Sólo un derecho de los ciudadanos se proclama en el preámbulo del proyecto del Estado libre asociado, el derecho de autodeterminación. Y probablemente ninguno más contrario a los principios que inspiran la Constitución europea, pues el destino común que la justifica se ha ido forjando desde la comprensión política de que sólo a través de instituciones políticas comunes podían solucionarse conflictos enraizados en la Historia europea; y precisamente la falta de estas instituciones comunes para resolver los conflictos era lo que generaba y producía nuevos enfrentamientos. La construcción de estas instituciones comunes, cediéndoles soberanía, implicaba que los distintos pueblos que integran el continente debían renunciar sustancialmente a su capacidad de autodeterminarse, asumiendo un proyecto colectivo al que se transfieren elementos fundamentales de esa capacidad de autodeterminación.
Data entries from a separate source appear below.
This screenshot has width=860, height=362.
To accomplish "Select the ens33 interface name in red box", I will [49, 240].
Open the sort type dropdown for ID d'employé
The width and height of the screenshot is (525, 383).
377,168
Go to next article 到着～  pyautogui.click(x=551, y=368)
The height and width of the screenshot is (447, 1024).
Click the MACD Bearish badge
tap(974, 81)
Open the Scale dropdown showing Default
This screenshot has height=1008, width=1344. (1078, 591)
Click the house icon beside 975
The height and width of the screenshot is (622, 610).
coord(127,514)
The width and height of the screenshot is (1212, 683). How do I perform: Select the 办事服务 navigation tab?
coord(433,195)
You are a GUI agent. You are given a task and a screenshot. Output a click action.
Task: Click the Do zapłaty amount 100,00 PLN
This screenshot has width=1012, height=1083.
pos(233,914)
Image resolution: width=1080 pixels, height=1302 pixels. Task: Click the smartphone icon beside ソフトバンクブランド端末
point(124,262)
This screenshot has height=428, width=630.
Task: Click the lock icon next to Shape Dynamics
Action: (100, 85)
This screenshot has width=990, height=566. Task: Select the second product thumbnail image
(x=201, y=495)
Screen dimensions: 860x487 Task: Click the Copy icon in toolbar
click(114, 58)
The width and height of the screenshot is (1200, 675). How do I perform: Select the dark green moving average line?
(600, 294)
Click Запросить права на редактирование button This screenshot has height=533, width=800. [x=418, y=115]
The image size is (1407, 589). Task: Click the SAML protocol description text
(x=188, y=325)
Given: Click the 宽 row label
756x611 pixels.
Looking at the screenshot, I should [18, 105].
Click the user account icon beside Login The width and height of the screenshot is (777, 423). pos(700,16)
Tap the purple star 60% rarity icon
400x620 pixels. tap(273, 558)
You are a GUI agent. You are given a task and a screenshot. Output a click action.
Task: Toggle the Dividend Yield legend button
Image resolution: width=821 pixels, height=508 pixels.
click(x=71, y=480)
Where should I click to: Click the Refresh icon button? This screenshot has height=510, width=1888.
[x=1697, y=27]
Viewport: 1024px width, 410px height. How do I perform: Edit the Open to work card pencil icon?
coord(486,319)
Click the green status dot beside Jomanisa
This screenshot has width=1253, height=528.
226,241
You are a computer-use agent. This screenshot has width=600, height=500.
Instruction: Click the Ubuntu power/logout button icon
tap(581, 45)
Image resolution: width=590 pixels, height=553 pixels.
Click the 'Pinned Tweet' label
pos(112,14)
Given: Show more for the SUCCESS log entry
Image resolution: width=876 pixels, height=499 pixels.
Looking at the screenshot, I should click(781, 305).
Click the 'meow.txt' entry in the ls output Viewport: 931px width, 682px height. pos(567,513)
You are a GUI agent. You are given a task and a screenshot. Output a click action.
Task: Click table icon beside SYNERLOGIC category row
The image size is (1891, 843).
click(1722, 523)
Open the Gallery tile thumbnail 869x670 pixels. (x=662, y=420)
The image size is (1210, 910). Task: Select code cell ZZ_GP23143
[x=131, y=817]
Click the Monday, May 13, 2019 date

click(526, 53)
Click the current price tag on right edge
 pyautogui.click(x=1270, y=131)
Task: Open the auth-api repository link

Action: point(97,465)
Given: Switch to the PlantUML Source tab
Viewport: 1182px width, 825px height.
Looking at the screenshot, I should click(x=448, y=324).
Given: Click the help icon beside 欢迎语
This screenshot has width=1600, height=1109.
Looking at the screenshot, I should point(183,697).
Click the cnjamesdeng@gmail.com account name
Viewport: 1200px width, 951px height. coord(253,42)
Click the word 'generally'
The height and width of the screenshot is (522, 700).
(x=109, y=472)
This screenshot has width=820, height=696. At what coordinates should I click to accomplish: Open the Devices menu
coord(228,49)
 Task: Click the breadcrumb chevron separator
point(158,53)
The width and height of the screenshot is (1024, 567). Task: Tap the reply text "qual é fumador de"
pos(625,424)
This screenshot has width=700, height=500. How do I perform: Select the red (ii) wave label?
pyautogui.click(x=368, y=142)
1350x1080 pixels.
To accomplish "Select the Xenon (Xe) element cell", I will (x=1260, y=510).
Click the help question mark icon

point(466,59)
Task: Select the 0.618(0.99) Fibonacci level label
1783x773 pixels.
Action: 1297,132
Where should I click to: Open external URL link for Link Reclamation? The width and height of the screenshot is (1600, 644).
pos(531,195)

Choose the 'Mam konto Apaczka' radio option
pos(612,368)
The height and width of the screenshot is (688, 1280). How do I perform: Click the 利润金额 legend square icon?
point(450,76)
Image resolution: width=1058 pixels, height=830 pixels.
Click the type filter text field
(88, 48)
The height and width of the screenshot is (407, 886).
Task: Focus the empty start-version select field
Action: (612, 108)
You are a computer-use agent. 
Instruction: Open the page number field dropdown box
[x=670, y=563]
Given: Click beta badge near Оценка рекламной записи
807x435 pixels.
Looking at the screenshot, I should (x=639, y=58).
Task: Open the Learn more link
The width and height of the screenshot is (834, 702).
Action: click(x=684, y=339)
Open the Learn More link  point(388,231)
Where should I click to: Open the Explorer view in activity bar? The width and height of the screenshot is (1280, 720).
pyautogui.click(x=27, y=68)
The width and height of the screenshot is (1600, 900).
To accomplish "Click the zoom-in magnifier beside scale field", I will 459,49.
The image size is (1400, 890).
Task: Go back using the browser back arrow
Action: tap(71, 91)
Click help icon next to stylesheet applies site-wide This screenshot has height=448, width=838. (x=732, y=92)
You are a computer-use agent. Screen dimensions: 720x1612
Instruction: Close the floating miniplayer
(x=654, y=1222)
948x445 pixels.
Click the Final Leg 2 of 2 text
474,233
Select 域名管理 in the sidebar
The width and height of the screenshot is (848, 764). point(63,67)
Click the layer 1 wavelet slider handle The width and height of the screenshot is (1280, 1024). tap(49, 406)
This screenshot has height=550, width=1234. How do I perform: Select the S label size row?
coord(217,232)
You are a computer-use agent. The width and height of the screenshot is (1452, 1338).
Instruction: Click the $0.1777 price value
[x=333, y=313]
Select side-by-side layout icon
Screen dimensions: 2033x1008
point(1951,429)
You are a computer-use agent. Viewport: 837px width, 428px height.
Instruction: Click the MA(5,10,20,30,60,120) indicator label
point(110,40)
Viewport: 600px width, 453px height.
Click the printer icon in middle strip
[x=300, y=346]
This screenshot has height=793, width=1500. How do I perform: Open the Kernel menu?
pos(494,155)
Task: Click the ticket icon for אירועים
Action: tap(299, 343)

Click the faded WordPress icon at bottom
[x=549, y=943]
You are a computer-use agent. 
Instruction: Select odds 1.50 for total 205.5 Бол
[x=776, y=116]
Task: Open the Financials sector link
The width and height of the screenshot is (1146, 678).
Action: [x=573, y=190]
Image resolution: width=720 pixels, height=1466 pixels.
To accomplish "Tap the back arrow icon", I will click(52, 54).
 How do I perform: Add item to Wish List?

Porque, en definitiva, esta voluntad de renunciar al derecho de autodeterminarse de cada uno de los pueblos en pro de espacios políticos comunes ha sido permanente en el espíritu humano para buscar la solución a los conflictos: para superar en un principio los enfrentamientos tribales, más tarde los enfrentamientos de las ciudades- Estado, posteriormente de los reinos feudales y por fin de los Estados nacionales. Son esas dolorosas experiencias, esos terribles conflictos, los que la Constitución europea trata también de superar para hacer posibles cuotas cada vez más amplias de libertad, de desarrollo y bienestar.

Imprescindible renuncia, por lo tanto, a aspectos sustanciales de la capacidad de autodeterminarse. E imprescindible renuncia a la búsqueda de hegemonías económicas separadas porque la Constitución europea sostiene un espacio económico común para todos. Ello ha requerido entender que el bienestar de un pueblo no provenía de su hegemonía sobre los demás, o de la conquista y la pugna por nuevos y exclusivos espacios económicos, sino de la distribución racional de la riqueza entre todos los pueblos, porque un futuro común de riqueza garantizaba más bienestar para todos que aquél que podía conseguir cada uno de los pueblos conforme a sus propios medios, en pugna con los demás.

Todos estos principios son los que en definitiva niega el plan Ibarretxe. Un plan de unos pocos contra todos, semillero de conflictos y de confrontaciones insolidarias.

Como decía al principio, las casualidades son poco frecuentes en la Historia. La presentación ahora del plan Ibarretxe responde a que en el futuro de los pueblos de Europa, en los proyectos de futuro que están diseñando los ciudadanos europeos, no caben planteamientos tan arcaicos. El nacionalismo vasco lo sabe, pero quiere creer que todavía ahora, antes de la consolidación de una verdadera conciencia europea y de sus instituciones constitucionales, tiene alguna posibilidad de engancharse a la Historia, sin querer darse cuenta de su absoluto aislamiento en la realidad política del continente, sin querer entender que su problema es que ya hace mucho tiempo que sus proyectos insolidarios han sido superados, porque se enfrentan a la modernidad y a la Historia.

Javier Martínez Lázaro es vocal del Consejo General del Poder Judicial, delegado para el País Vasco.